Primulas form clumps, with the central plant producing clones: as the original plant ages and weakens, its peripheral clones grow outwards and, in turn, propagate clones that are always identical to the original. Many primulas, from P denticulata, the drumstick primula, to P florindae, the tallest species, spread and clump this way.

The clone-forming process raises an interesting question: what is an individual plant? We normally perceive plants behaving like us – growing from seed, living, setting seed then dying. But, if a plant generates genetically-identical clones, does it ever die, as is suggested by many scientists?

We all know about ancient oaks living for centuries, but clone-forming plants can be just as venerable. Scientists have identified a lily of the valley, Convallaria majalis, growing in southern Finland and they estimate it has a diameter of 850m and that it is at least 670 years old.

When propagating primroses, the usual method is to divide an often congested clump into several plants. The clones are both part of the greater plant and separate plants, with their own root system, crown and tuft of leaves.

You can divide primroses immediately after flowering or in the autumn. Most primulas need moist or even boggy ground, so gardeners south of the border divide them in the autumn rather than before a hot summer. We seldom have that problem in this country, so I prefer to divide in May to give the transplants a good start in life.

After lifting a clump, you can easily identify the individual plants within it.
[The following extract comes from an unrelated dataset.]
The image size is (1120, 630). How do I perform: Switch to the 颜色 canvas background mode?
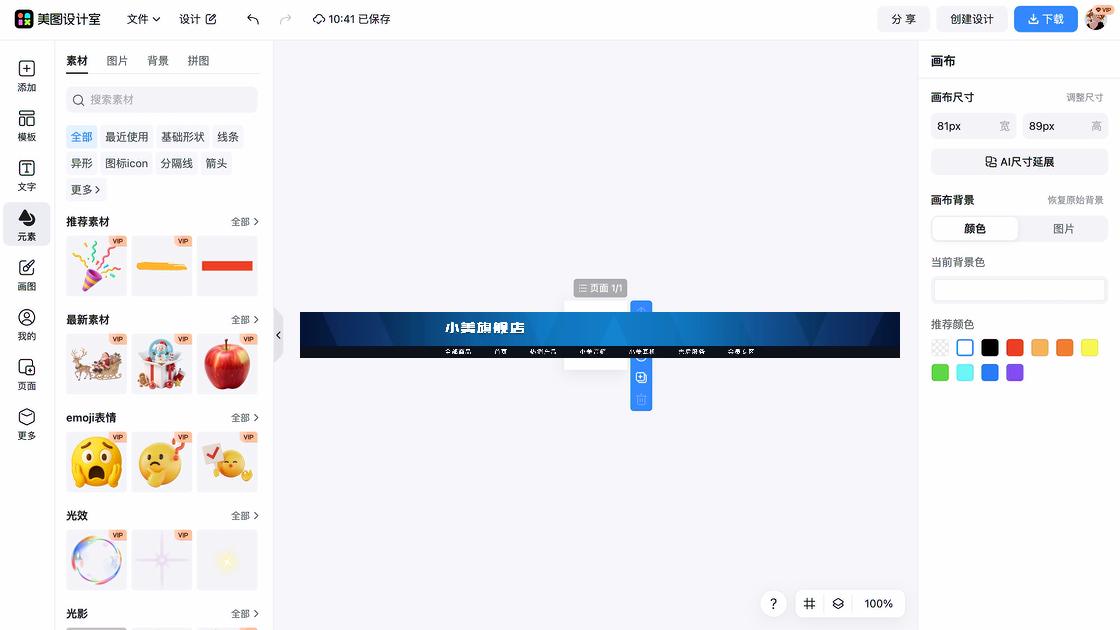pyautogui.click(x=974, y=229)
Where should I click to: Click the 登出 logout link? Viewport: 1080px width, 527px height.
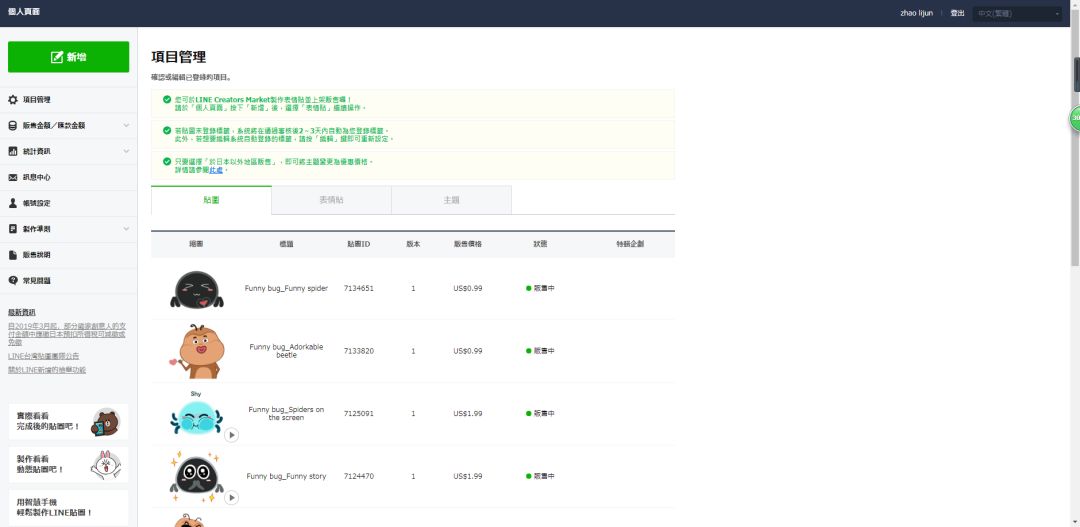(x=957, y=13)
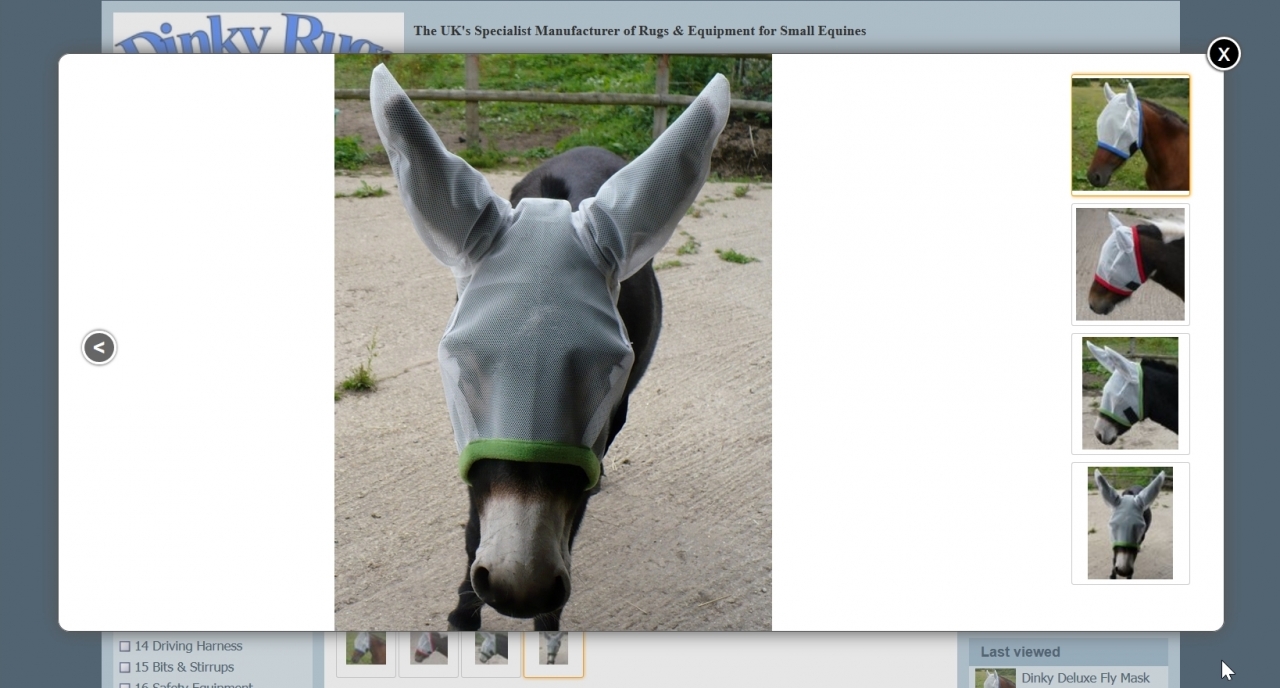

Shake off any loose soil and tease the roots, replanting the larger crowns. Trim roots to around 10cm and remove any large leaves. Soak the roots for several hours and plant them in damp, fertile soil. Discard the old woody plants from the middle.
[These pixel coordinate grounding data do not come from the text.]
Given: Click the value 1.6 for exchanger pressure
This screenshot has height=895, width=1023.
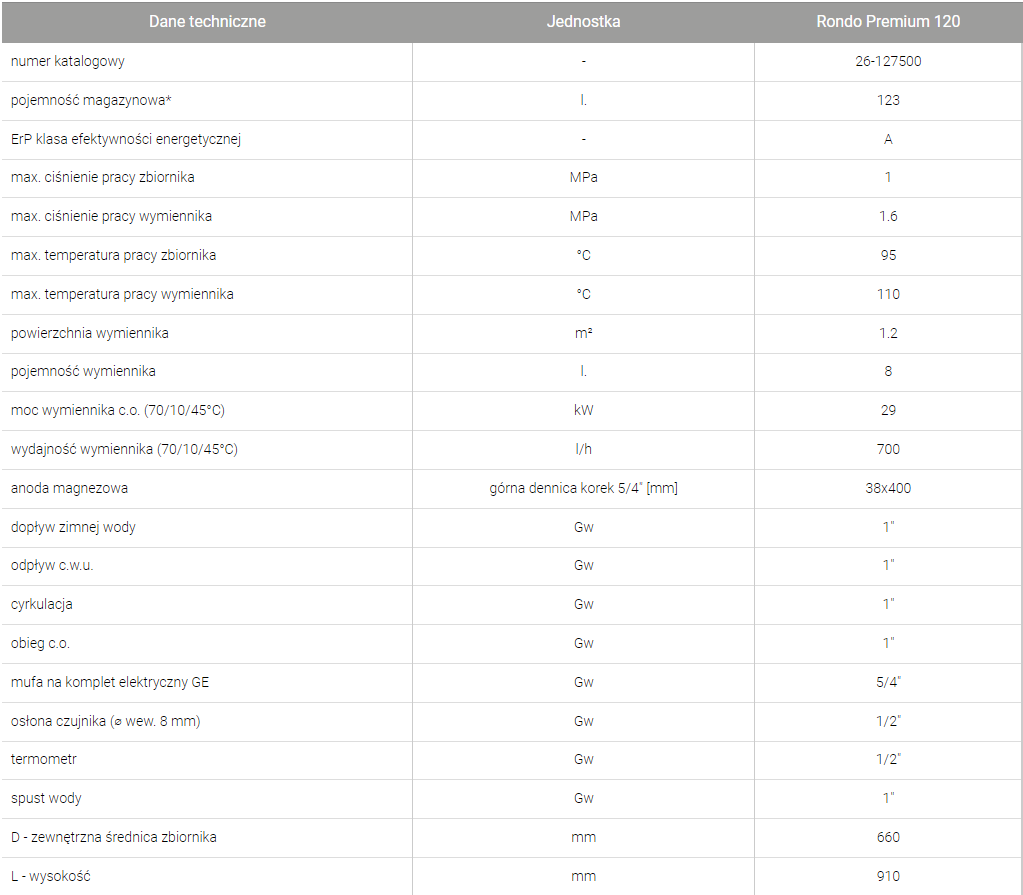Looking at the screenshot, I should 888,216.
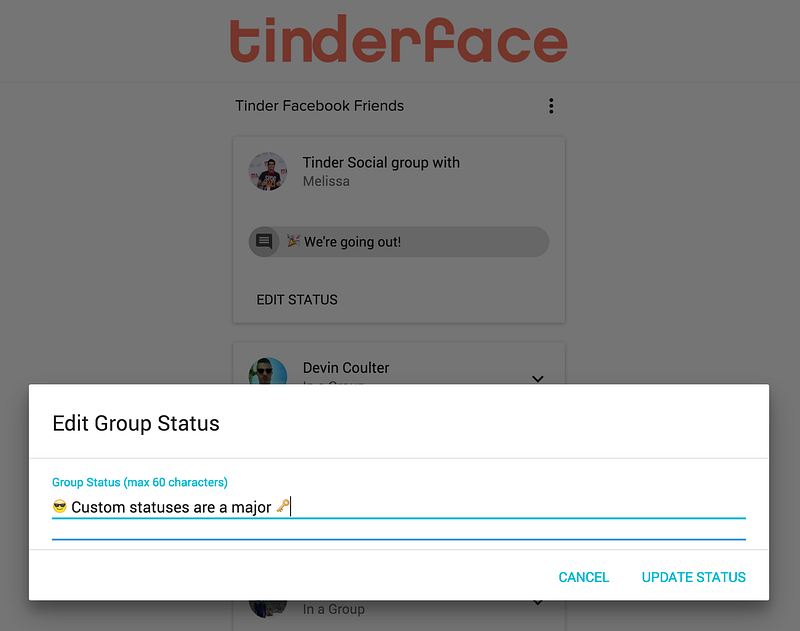This screenshot has height=631, width=800.
Task: Click the Tinder Social group with title
Action: click(381, 163)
As a general rule, primulas are tough and can take a lot of abuse. I have even lifted and moved a clump bursting into flower because it was the wrong colour for a bed.
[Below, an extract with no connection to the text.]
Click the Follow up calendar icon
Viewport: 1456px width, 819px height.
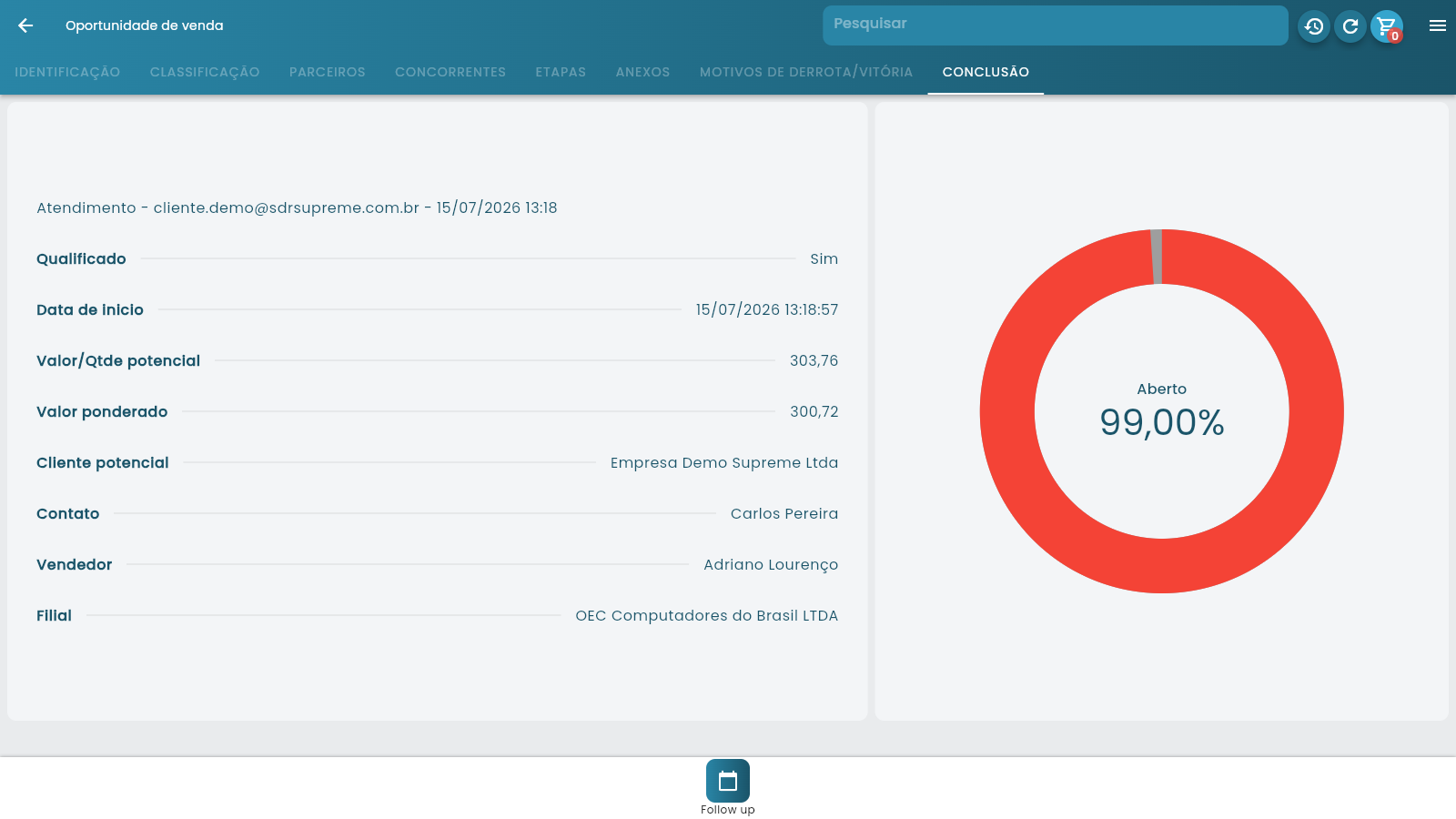(728, 781)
And, against the odds, primulas can sometimes survive in dry, gritty soil, as they did for the great plantswoman Gertrude Jekyll when she grew and sold a special polyanthus in her garden at Munstead Wood in Surrey.

Jekyll lifted and divided the plants every year, instead of the usual two or three. When in Home and Garden (1899) she describes her role in the proceedings, she tells us she sat on a low stool for two days, where a boy "feeds me with armfuls of newly-dug up plants, two men are digging-in the cow-dung at the far end, and another carries away the plants, tray by tray and carefully replants them”.

Primulas naturally spread vegetatively and are poor seed dispersers because their large seeds drop close to the parent plants. Ants, rodents and possibly slugs do admittedly spread them a little wider. Peterken found primroses spreading from his nearby wood into the garden. But it’s tricky getting mature seed to germinate, so dividing is the best approach.